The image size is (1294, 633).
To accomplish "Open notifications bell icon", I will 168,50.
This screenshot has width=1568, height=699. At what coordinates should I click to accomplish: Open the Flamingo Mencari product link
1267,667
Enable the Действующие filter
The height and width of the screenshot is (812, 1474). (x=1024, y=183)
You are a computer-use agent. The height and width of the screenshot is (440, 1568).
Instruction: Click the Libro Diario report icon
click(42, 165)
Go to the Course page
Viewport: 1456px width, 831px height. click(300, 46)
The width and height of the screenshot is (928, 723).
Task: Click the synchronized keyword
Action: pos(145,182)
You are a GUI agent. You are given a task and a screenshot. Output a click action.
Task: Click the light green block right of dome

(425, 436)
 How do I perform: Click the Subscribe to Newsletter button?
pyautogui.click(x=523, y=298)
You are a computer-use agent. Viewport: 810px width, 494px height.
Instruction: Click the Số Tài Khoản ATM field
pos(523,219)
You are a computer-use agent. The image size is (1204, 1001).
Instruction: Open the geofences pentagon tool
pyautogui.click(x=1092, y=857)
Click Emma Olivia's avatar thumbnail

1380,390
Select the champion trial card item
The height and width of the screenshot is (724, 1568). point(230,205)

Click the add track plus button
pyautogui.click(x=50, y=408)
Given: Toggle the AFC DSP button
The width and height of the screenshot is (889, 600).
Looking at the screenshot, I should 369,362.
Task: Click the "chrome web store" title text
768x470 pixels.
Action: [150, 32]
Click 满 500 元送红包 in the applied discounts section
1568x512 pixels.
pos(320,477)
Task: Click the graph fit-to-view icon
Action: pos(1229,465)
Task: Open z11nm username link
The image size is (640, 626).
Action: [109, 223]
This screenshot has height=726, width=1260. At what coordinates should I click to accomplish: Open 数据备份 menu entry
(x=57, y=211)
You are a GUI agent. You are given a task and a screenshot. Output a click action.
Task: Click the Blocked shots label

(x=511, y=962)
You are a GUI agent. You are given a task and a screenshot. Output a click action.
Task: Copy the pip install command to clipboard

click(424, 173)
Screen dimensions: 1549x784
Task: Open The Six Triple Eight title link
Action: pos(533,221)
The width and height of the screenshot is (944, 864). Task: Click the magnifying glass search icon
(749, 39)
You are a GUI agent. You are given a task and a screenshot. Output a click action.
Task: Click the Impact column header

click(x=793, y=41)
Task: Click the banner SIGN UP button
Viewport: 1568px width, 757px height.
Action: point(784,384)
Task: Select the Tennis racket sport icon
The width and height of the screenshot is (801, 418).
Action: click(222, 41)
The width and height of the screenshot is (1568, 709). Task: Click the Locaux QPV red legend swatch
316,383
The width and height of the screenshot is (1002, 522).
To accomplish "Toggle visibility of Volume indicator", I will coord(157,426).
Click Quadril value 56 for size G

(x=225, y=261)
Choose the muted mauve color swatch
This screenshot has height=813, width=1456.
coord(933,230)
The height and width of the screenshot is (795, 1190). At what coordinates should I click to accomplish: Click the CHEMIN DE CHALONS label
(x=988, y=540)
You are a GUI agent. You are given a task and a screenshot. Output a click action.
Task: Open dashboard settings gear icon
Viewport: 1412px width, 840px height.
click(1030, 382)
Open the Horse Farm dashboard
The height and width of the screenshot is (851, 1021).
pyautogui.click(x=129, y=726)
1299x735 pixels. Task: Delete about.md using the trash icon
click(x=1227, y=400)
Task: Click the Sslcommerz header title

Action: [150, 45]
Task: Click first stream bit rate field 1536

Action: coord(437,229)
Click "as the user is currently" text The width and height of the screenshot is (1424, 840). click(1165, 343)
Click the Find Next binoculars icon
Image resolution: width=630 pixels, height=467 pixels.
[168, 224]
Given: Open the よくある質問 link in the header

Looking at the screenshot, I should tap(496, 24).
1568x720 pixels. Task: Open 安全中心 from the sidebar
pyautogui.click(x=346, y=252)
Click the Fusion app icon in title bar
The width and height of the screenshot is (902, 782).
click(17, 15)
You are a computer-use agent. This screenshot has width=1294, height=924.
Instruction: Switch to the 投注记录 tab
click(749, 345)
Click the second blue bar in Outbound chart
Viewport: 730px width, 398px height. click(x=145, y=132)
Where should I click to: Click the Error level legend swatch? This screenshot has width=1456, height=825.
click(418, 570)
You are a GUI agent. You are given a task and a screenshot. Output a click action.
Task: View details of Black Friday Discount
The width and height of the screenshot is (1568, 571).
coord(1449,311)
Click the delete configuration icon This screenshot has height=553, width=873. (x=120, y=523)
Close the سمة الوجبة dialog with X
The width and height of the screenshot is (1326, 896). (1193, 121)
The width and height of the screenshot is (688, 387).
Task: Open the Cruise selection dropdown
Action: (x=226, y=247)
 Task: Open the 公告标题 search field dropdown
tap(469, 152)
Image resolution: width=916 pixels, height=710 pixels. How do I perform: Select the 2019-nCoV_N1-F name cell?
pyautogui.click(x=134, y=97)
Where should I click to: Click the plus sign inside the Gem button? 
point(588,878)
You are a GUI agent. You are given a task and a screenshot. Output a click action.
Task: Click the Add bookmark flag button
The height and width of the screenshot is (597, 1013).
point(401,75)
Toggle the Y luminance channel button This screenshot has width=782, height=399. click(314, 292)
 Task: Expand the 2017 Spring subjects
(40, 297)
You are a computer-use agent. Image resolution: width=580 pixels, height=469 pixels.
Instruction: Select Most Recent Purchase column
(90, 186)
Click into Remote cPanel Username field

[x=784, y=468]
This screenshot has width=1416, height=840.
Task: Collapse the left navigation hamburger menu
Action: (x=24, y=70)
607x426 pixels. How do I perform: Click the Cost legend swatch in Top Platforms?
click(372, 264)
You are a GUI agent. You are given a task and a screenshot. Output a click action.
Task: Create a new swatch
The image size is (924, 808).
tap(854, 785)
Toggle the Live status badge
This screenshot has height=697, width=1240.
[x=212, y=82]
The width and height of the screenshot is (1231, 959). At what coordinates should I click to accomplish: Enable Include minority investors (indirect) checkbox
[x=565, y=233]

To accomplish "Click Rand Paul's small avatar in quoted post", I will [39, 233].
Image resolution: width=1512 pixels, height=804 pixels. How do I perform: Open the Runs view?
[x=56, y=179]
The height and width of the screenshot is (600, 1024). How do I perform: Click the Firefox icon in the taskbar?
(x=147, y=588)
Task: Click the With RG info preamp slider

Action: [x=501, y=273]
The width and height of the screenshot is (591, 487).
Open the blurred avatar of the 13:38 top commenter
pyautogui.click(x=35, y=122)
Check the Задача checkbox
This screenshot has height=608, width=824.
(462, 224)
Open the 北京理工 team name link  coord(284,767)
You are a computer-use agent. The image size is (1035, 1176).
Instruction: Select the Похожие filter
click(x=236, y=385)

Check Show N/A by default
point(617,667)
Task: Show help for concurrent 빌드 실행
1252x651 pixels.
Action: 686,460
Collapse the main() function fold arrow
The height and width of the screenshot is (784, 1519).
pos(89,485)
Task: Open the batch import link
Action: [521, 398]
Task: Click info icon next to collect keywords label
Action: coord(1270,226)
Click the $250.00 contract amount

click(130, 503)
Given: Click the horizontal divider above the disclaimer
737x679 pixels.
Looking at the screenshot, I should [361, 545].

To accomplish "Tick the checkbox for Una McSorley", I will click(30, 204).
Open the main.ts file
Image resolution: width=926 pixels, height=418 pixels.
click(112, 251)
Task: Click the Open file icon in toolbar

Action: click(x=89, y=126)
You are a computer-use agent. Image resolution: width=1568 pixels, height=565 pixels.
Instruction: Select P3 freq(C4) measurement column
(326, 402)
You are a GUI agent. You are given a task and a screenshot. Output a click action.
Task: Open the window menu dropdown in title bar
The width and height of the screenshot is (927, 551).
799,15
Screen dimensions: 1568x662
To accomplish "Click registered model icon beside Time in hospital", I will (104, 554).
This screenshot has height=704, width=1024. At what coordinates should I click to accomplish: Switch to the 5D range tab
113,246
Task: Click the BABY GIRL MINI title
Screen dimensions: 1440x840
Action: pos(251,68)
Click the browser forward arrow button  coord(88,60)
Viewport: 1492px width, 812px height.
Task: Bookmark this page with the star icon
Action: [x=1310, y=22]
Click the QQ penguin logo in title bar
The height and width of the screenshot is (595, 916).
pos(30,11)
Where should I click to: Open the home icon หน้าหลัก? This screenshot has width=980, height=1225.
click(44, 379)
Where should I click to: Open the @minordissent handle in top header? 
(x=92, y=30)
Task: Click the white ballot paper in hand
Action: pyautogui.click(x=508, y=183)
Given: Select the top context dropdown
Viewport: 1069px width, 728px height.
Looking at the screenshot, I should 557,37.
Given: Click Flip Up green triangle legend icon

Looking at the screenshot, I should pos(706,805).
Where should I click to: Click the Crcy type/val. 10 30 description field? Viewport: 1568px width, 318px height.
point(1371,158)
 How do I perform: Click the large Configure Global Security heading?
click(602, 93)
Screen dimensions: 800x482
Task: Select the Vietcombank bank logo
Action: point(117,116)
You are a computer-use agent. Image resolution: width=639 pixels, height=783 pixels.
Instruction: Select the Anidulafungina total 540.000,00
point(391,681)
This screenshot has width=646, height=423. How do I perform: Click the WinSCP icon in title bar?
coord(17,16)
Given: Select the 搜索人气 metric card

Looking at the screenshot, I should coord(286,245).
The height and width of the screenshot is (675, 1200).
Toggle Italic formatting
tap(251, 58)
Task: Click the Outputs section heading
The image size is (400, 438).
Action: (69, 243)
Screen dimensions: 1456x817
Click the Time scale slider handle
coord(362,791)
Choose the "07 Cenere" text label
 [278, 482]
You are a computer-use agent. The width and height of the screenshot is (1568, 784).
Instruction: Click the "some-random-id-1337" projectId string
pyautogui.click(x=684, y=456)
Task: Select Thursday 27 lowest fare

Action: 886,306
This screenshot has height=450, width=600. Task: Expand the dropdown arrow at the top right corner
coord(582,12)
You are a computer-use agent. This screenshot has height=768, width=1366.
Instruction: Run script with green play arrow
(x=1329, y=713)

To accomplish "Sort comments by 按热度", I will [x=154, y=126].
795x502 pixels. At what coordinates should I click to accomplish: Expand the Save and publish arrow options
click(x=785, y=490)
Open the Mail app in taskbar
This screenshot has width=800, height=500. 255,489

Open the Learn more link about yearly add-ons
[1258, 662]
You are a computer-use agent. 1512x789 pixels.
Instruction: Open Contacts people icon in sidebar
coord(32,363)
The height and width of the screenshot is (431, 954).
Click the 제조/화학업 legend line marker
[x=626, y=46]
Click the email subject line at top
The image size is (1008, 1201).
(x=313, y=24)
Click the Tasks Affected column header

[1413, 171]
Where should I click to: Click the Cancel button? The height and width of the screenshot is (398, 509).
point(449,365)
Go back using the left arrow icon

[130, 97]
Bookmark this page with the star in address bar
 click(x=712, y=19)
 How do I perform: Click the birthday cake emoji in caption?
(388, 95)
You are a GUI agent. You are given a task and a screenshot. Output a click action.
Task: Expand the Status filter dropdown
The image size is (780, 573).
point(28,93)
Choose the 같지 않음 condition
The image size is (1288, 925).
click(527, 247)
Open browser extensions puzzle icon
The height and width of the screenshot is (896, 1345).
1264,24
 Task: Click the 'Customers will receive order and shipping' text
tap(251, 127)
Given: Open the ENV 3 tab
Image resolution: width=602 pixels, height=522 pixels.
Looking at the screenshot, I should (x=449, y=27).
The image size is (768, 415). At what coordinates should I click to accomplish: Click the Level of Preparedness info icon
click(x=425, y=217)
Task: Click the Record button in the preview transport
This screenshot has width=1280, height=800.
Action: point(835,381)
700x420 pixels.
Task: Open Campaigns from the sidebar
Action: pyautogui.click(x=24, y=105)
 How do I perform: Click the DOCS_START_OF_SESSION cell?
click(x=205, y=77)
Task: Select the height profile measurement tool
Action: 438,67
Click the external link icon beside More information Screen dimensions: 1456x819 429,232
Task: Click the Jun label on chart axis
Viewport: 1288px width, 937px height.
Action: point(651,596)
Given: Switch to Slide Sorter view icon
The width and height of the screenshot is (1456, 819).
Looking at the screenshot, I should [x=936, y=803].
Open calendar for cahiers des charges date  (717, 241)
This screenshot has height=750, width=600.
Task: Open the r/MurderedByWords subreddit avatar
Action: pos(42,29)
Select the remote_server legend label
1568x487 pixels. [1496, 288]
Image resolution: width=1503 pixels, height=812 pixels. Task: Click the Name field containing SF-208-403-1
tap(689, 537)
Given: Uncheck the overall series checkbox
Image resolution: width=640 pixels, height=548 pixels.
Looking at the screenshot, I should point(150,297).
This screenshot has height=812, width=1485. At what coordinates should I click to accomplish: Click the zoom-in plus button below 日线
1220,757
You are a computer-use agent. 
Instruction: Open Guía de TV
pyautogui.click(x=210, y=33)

## The exercise
Rewrite the listing from its first line through the line containing "pos(523,219)", replacing "Instruction" with "Command" and leaving everything else unchanged.

## Response
The image size is (1294, 633).
To accomplish "Open notifications bell icon", I will 168,50.
This screenshot has width=1568, height=699. At what coordinates should I click to accomplish: Open the Flamingo Mencari product link
1267,667
Enable the Действующие filter
The height and width of the screenshot is (812, 1474). (x=1024, y=183)
You are a computer-use agent. The height and width of the screenshot is (440, 1568).
Command: Click the Libro Diario report icon
click(42, 165)
Go to the Course page
Viewport: 1456px width, 831px height. click(300, 46)
The width and height of the screenshot is (928, 723).
Task: Click the synchronized keyword
Action: pos(145,182)
You are a GUI agent. You are given a task and a screenshot. Output a click action.
Task: Click the light green block right of dome

(425, 436)
 How do I perform: Click the Subscribe to Newsletter button?
pyautogui.click(x=523, y=298)
You are a computer-use agent. Viewport: 810px width, 494px height.
Command: Click the Số Tài Khoản ATM field
pos(523,219)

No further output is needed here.